9 In the present case, the court is now asked to impose an alteration by way of omission of clause 22.4 and a second alteration by way of substitution of a slightly different form of Annexure 5. The question posed by s.411(6) is, accordingly, whether the court considers it just to impose those alterations.
10 The history of s.411(6) and the principles that courts have developed in relation to it were referred to by Gyles J in Re Investorinfo Ltd (2005) 26 ACLC 44. I quote paragraphs [6] and [7] of his Honour's judgment:
"[6] Section 411(6) of the Act provides that:
The Court may grant its approval to a compromise or arrangement subject to such alterations … as it thinks just.
The provision first appeared in the Uniform Companies Acts adopted by the Australian states and territories in the late 1950s and early 1960s. It does not appear in s 206 of the English Companies Act 1948. I was referred by counsel to authorities that satisfied me that this provision confers on the Court the necessary jurisdiction to accede to the application to amend and accordingly made the orders sought.
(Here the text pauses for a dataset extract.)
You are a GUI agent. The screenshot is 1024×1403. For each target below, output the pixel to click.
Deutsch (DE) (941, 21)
I record my reasons for doing so.
[7] The following propositions emerge from the cases on s 411(6) and its predecessors, s 315(6) of the Companies Code and s 181(3) of the Uniform Companies Acts:
- (1) If the alteration is of a minor kind which does not really affect the details of the scheme, then the Court has power to approve the scheme as amended: Re Adelaide Air Conditioning and Domestic Engineers Ltd (In Liq [1972] 6 SASR 603 at 605 (Zelling J); Re H Craig Pty Ltd (1971-73) CLC 40-026 (Mitchell J); Re Permanent Trustee Co Ltd (2002) 43 ACSR 601 at [21] (Barrett J).
- (2) The discretion under the section has to be exercised at the time the scheme is approved and cannot be exercised once the approval order has been made: Re BTS Bearings and Transmission Supplies Pty Ltd (1983) 8 ACLR 287 (Needham J).
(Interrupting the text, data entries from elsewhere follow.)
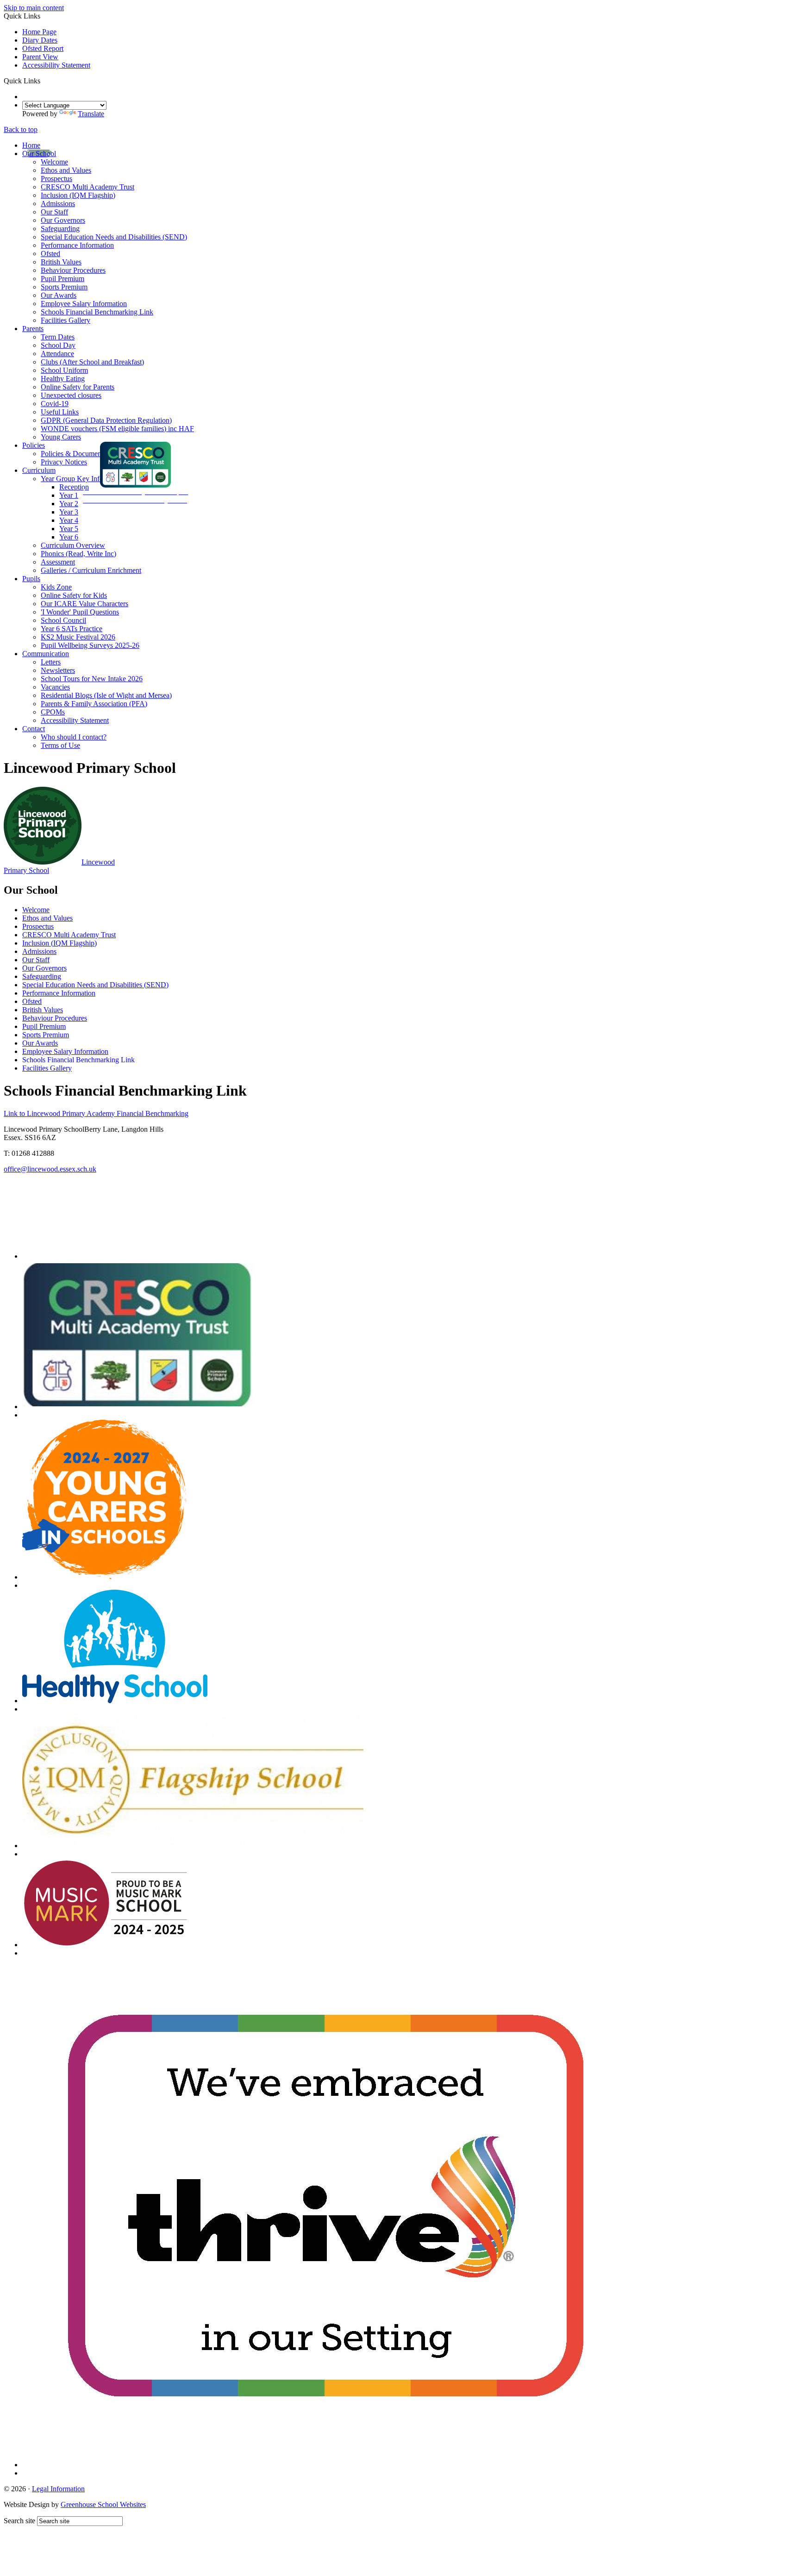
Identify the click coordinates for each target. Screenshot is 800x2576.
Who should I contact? (73, 737)
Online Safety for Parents (77, 387)
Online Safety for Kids (74, 595)
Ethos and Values (66, 170)
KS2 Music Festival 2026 (78, 637)
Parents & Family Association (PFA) (94, 704)
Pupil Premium (62, 278)
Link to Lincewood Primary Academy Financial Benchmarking (96, 1113)
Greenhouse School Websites (103, 2504)
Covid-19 (55, 403)
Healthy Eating (63, 378)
- (3) The discretion under the section may be exercised to omit wording in a scheme which is not appropriate for inclusion in a scheme: Re Homemaker Retail Management Ltd (2001) 187 ALR 520 (Barrett J).
- (4) The discretion under the section may be exercised, with the consent of the creditors at the scheme meeting and a priority creditor, to omit a priority creditor from the definition of "creditor" in the scheme, thereby maintaining the priority of the omitted priority creditor: Re V & M Diagnostic Services Pty Ltd (1985) 9 ACLR 663 (Cohen J).
- (5) The discretion may be exercised where the amendment improves the smooth working of the scheme without affecting its substance: Re Evandale Estates Ltd 1962 VSC unreported (Adam J), noted in WE Paterson & HH Ednie, Australian Company Law, 2nd edn, Butterworths, Sydney, 1971- at para 181/43; Re H Craig Pty Ltd (1971-73) CLC 40-026 (Mitchell J); Re Permanent Trustee Co Ltd (2002) 43 ACSR 601 at [21] (Barrett J)."